El oficial de guardia, apartándose del corrillo que rodeaba al tomochiteco Reyes, vuelto de nuevo a la realidad, apoyado en su carabina, contempló las lejanías del valle a la luz de la luna, que parecía llover tenues y transparentes cenizas glaciales sobre los campos yermos ...

Miró, no ya los sangrientos manchones luminosos entre las negras humaredas de los incendios, sino un pululamiento de fijas lucecillas lívidas, cual si fuesen las dispersas fogatas de un vivac de espectros ...

Eran aquellas livideces luminosas las hogueras en que ardían los montones de cadáveres, en el silencio, en la paz lúgubre, a la luz de la luna, en la desolación tristísima del valle de Tomochic.

En ese momento Reyes, con voz monótona, contaba la vida laboriosa de aquellos que supieron darse heroica muerte.

- Sí, jefes -decía Reyes-, eran muy honrados, muy hombres, muy leales. La palabra del más pobrecito de ellos, del último mozo, era palabra de rey ...

Miguel sonrió al escuchar este elogio pueril, sabiendo lo que ha valido siempre la palabra de tantos hombres de estado, presidentes, dictadores, o reyes ...

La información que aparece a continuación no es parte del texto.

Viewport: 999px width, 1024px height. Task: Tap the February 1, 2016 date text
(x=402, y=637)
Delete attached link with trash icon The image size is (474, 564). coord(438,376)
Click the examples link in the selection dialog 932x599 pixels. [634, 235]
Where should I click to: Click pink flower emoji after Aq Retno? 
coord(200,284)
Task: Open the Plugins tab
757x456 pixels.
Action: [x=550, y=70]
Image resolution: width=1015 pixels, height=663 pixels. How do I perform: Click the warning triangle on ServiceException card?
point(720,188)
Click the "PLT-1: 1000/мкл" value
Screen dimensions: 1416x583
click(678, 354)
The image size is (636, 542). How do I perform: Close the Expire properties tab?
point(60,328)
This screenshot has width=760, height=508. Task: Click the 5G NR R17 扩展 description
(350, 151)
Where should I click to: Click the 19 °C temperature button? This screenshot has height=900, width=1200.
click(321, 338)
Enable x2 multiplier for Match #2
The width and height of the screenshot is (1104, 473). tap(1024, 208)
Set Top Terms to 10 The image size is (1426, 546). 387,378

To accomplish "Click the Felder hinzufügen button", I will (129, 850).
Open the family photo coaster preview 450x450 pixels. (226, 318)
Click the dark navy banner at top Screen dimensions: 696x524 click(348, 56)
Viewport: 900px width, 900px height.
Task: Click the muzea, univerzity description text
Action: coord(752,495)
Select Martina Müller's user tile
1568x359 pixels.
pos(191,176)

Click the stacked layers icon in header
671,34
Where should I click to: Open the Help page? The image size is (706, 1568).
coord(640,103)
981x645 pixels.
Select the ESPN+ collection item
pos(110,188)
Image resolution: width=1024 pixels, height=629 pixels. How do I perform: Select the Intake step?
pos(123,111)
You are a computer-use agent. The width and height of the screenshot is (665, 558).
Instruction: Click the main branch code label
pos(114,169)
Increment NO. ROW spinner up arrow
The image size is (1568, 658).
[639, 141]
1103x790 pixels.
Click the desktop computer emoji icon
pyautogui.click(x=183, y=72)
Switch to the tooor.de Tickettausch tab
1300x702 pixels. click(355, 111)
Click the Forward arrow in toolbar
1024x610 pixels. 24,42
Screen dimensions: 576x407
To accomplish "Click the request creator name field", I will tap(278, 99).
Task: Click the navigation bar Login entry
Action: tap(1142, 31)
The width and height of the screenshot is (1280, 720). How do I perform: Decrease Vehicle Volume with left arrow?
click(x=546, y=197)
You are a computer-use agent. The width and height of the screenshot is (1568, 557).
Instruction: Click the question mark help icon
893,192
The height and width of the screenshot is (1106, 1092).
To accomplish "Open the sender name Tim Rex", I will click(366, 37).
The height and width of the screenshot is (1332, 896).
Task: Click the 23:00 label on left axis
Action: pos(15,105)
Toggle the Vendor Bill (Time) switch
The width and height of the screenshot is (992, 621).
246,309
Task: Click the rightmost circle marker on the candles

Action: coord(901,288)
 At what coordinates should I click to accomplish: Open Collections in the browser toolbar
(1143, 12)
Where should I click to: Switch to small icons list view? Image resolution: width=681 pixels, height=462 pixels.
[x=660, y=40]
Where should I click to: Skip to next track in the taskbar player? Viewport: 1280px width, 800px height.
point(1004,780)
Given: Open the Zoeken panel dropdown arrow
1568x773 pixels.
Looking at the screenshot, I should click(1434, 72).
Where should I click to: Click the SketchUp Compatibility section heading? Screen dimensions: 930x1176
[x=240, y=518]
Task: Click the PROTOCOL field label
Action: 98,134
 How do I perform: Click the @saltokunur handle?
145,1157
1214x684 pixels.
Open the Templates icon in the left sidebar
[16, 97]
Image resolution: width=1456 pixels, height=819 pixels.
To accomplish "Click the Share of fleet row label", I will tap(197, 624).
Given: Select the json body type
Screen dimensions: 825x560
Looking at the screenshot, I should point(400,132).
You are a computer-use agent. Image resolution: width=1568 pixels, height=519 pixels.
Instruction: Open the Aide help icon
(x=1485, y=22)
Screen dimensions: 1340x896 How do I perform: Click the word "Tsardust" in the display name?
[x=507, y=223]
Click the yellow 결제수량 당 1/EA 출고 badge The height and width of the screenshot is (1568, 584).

- Eran muy trabajadores. No querían a los borrachos ni a los flojos ... Al bandido de Bernardo Carranza lo echaron de aquí, y sólo por su condenado talento y por saber de todo lo utilizó Cruz ...

Tornó a sonreír Miguel, pensando que no era éste el primer noble caudillo mexicano que creyendo defender una santa causa utilizaba a los traidores y a los bandidos, pagándoles regiamente, mucho más regiamente que a los leales y fieles ...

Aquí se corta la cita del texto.